Problem requirements: Using the data that follows, give again word for word the lines between the one holding "Instruction: Tap the" and the one holding "Viewport: 802px width, 563px height.", inclusive. Omit the pictures.

Source material:
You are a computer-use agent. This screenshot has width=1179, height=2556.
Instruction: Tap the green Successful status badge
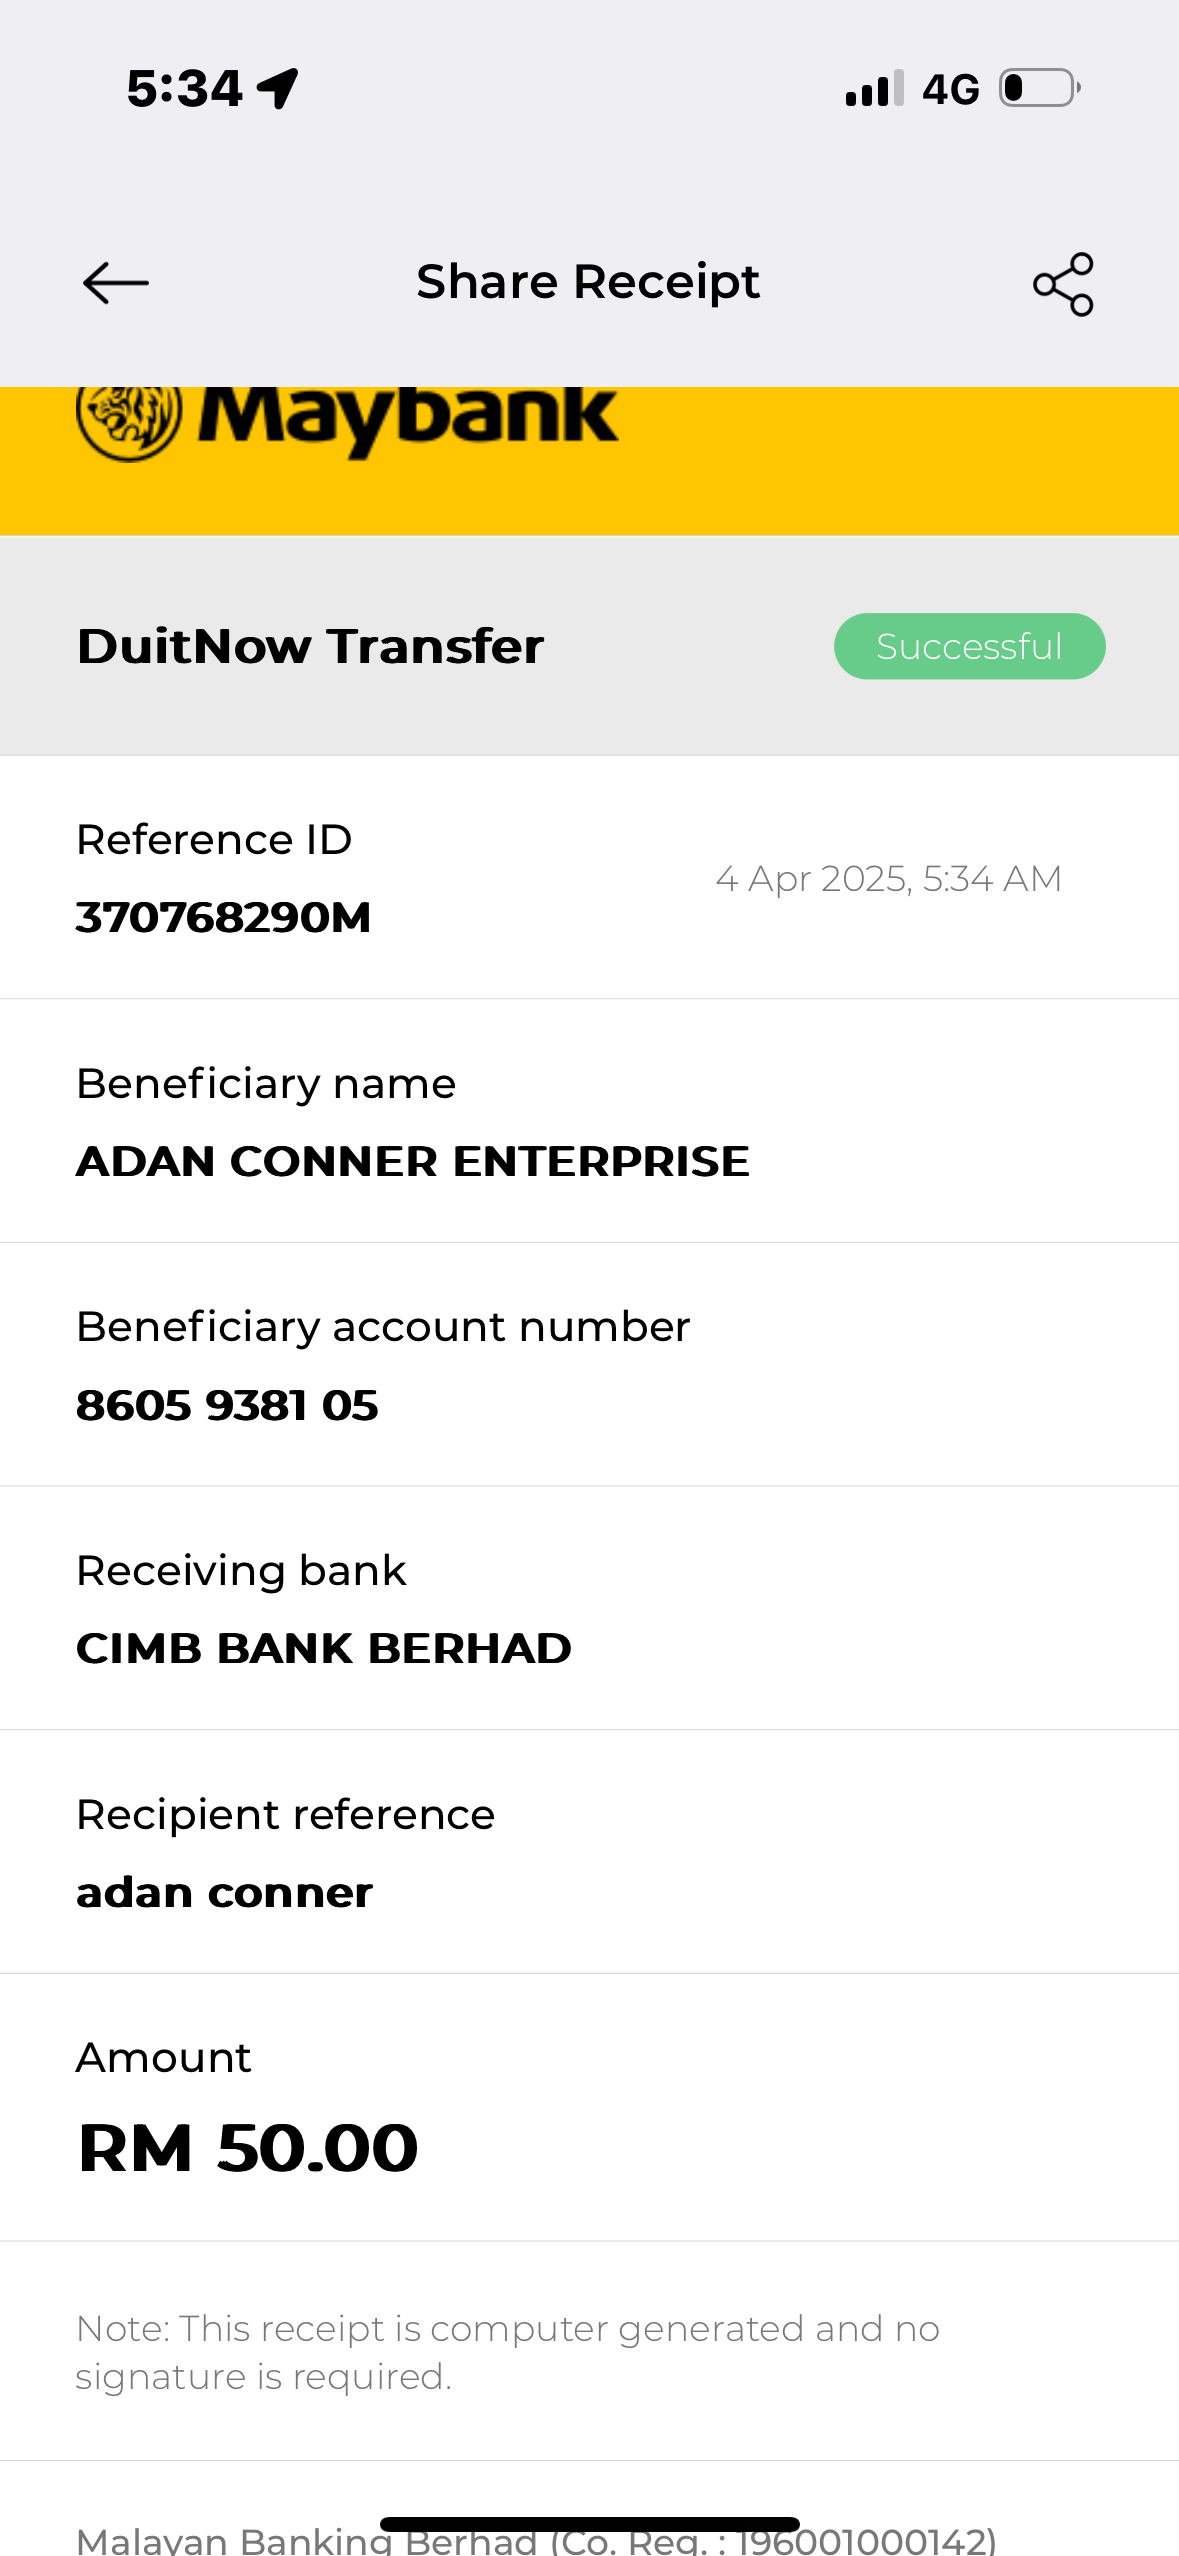click(969, 646)

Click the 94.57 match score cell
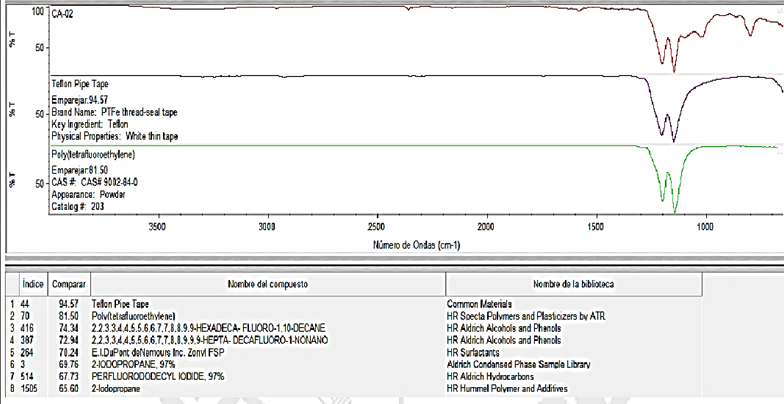point(68,302)
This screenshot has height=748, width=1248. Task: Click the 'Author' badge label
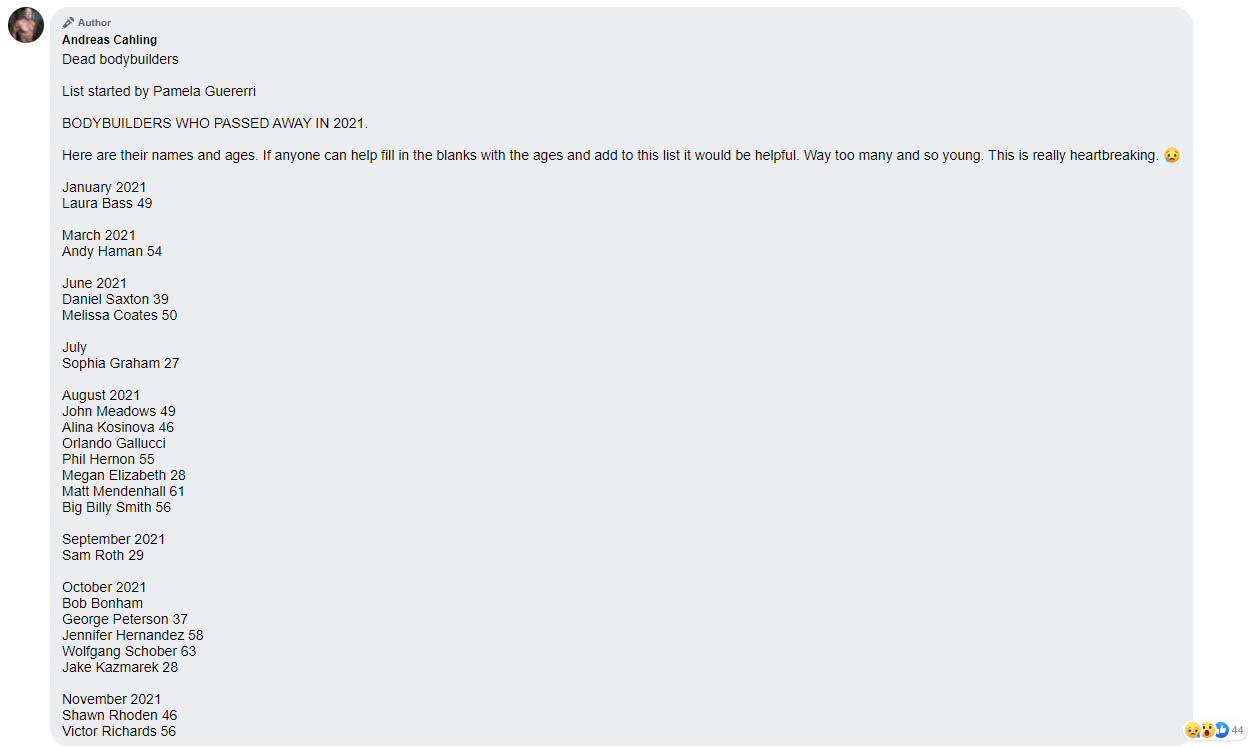pyautogui.click(x=94, y=23)
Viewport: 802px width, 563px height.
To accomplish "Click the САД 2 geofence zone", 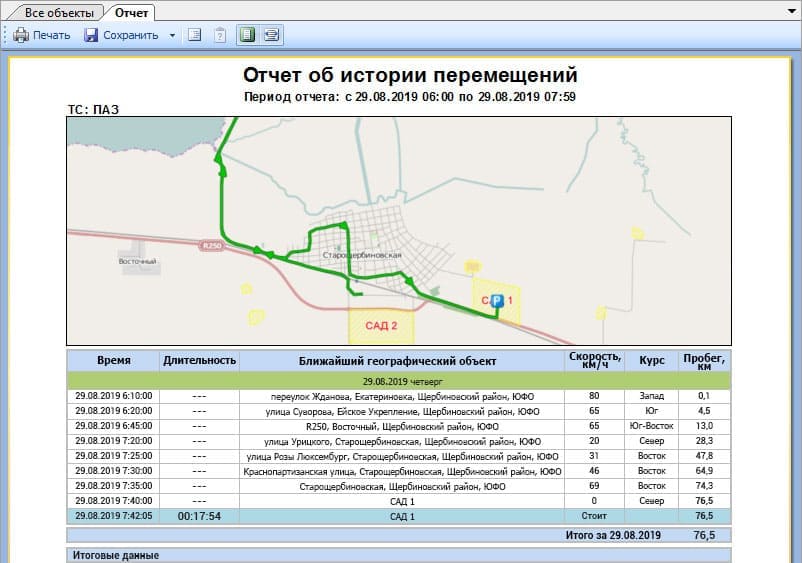I will [x=381, y=325].
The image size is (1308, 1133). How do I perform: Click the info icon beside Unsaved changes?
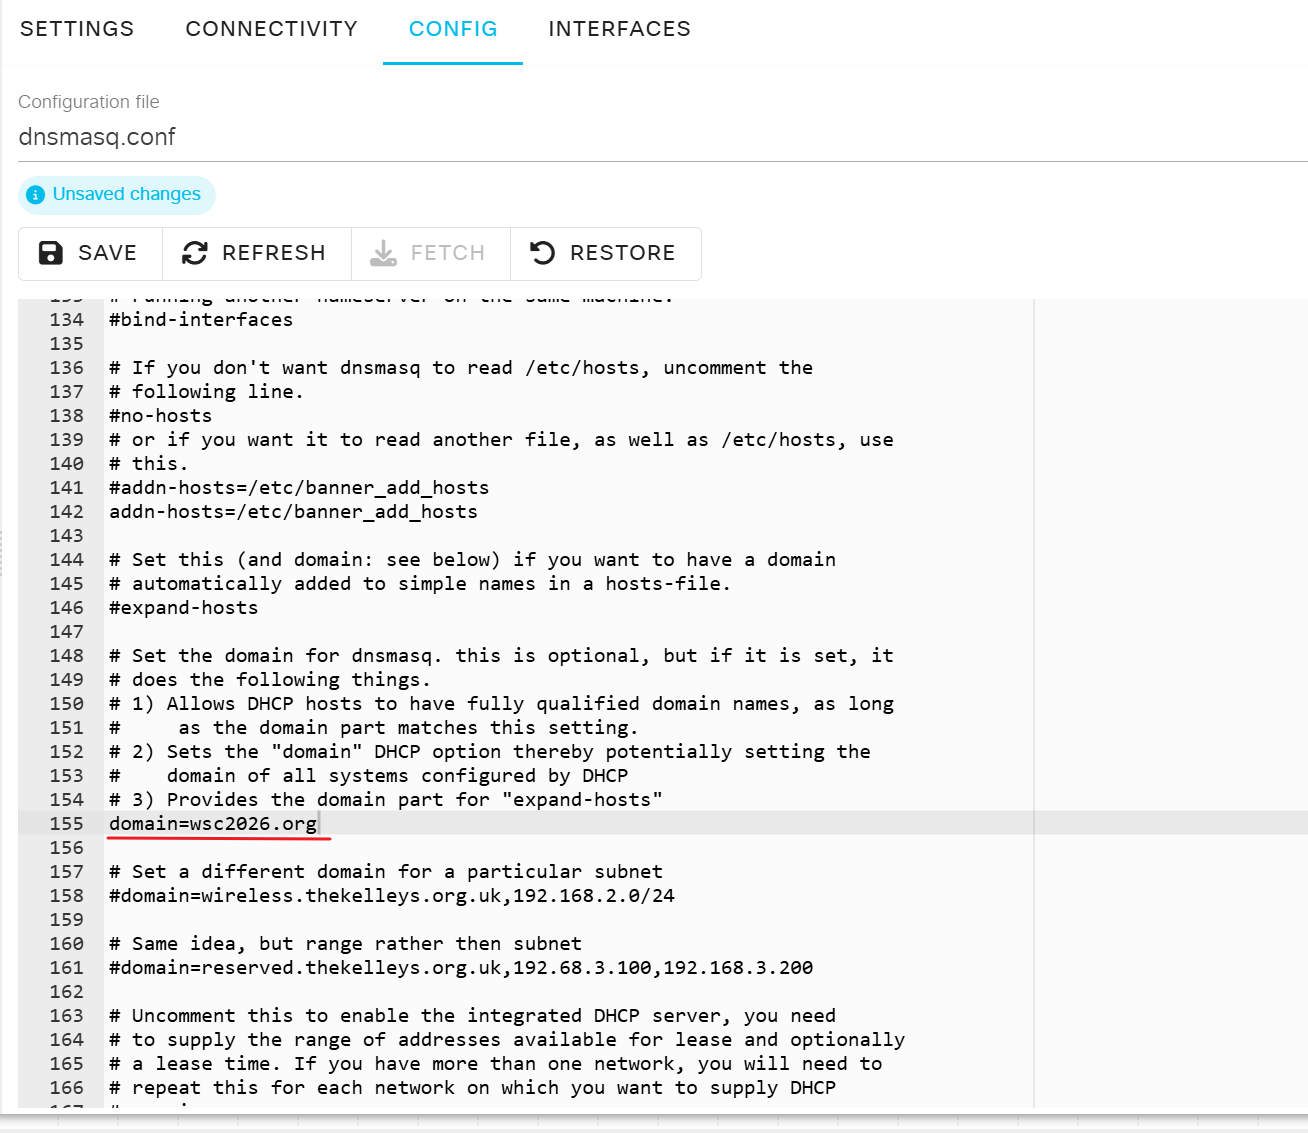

Expected answer:
Instruction: Tap the green Successful status badge
click(969, 646)

Click the 94.57 match score cell
point(68,302)
This screenshot has height=748, width=1248. Task: Click the 'Author' badge label
pyautogui.click(x=94, y=23)
Viewport: 802px width, 563px height.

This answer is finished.